Die Mediziner hatten den Einsatz der CytoSorbents-Technologie zur Verringerung von perioperativer Blutungskomplikationen untersucht und sich dabei auf Patienten mit akuter Aortendissektion vom Typ A fokussiert. Diese lebensbedrohliche Erkrankung wird mit einer Sterblichkeitsrate von 1-2 % pro Stunde verbunden. Analysiert wurden die Daten von Patienten, die zum Zeitpunkt einer dringenden Herzoperation mit einer Pumpe entweder das direkte orale Antikoagulans (DOAC) Rivaroxaban (Xarelto®, Janssen und Bayer) oder den Thrombozytenaggregationshemmer Ticagrelor (Brilinta®, AstraZeneca) erhielten. 

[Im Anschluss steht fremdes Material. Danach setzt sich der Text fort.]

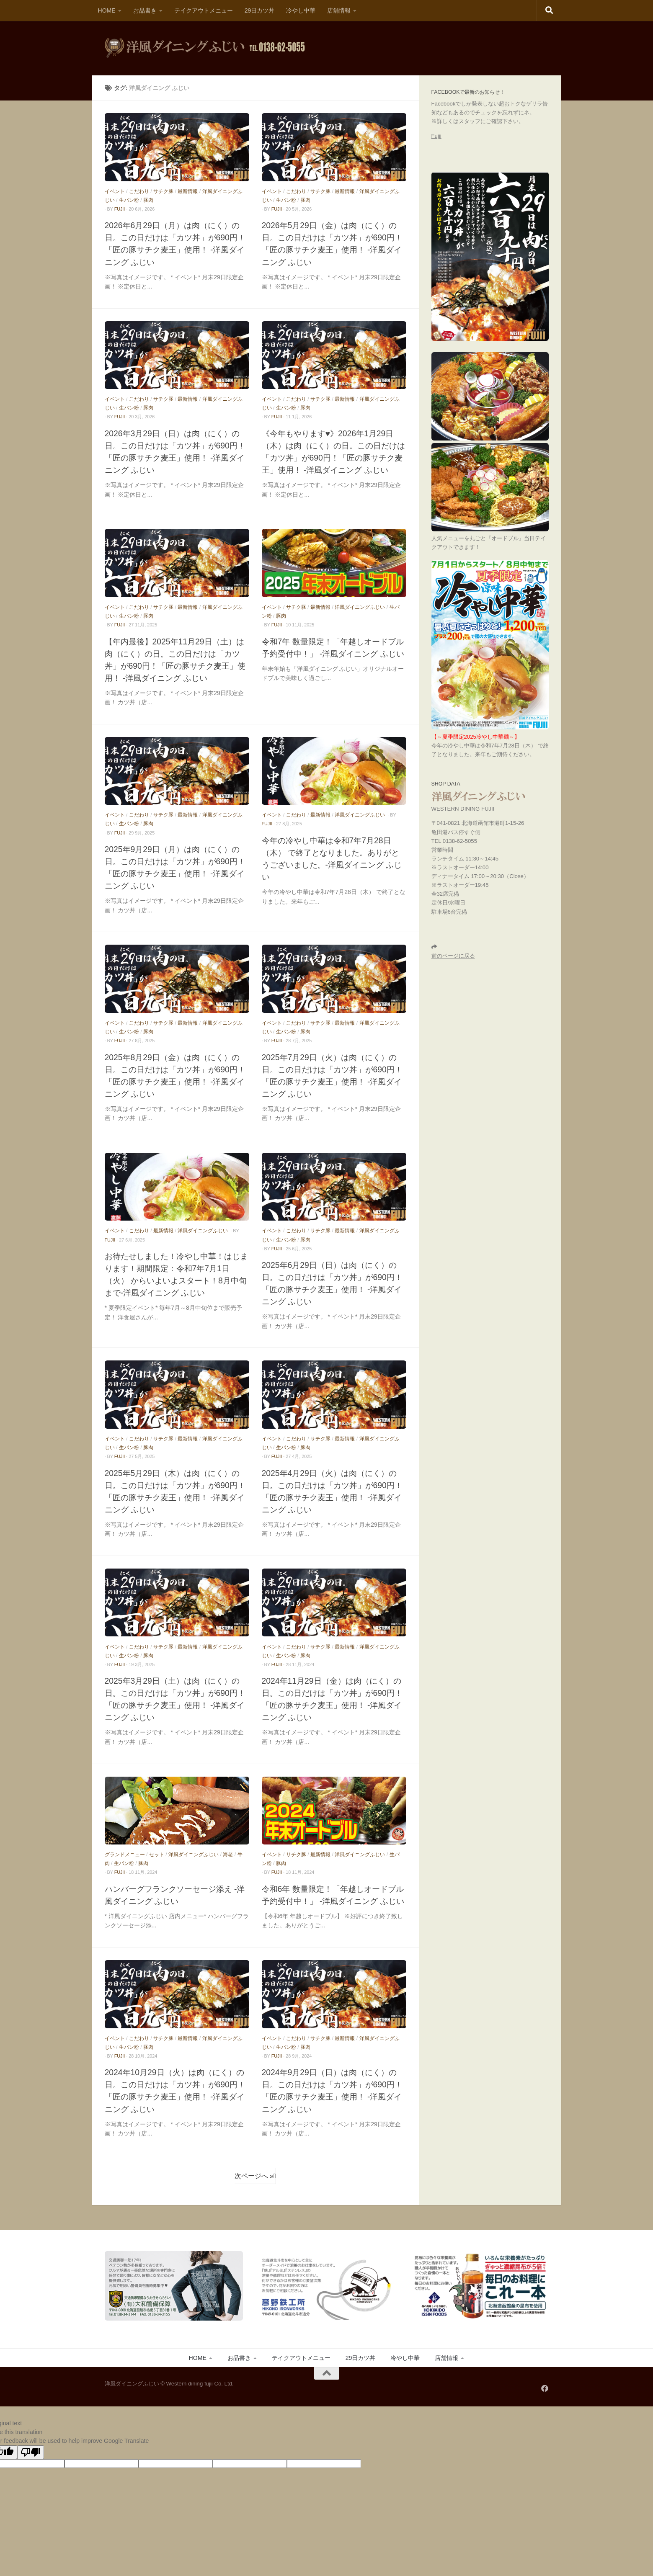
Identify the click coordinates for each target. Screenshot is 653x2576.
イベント (115, 191)
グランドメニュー (125, 1854)
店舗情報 (339, 10)
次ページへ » (254, 2175)
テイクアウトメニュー (203, 10)
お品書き (145, 10)
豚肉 (148, 200)
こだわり (139, 191)
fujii (119, 208)
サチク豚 (163, 191)
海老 (228, 1854)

Dr. Hassan und sein Team kamen zu dem Schluss, dass die intraoperative Hämadsorption mit günstigen klinischen Ergebnissen nach einer dringenden Aortendissektion vom Typ A assoziiert war, darunter:

Geringere 30-Tage-Sterblichkeit (10 % vs. 27,3 %) 

Keine Notwendigkeit einer erneuten Operation (im Vergleich zu 18,2 % in der Gruppe ohne Hämadsorption)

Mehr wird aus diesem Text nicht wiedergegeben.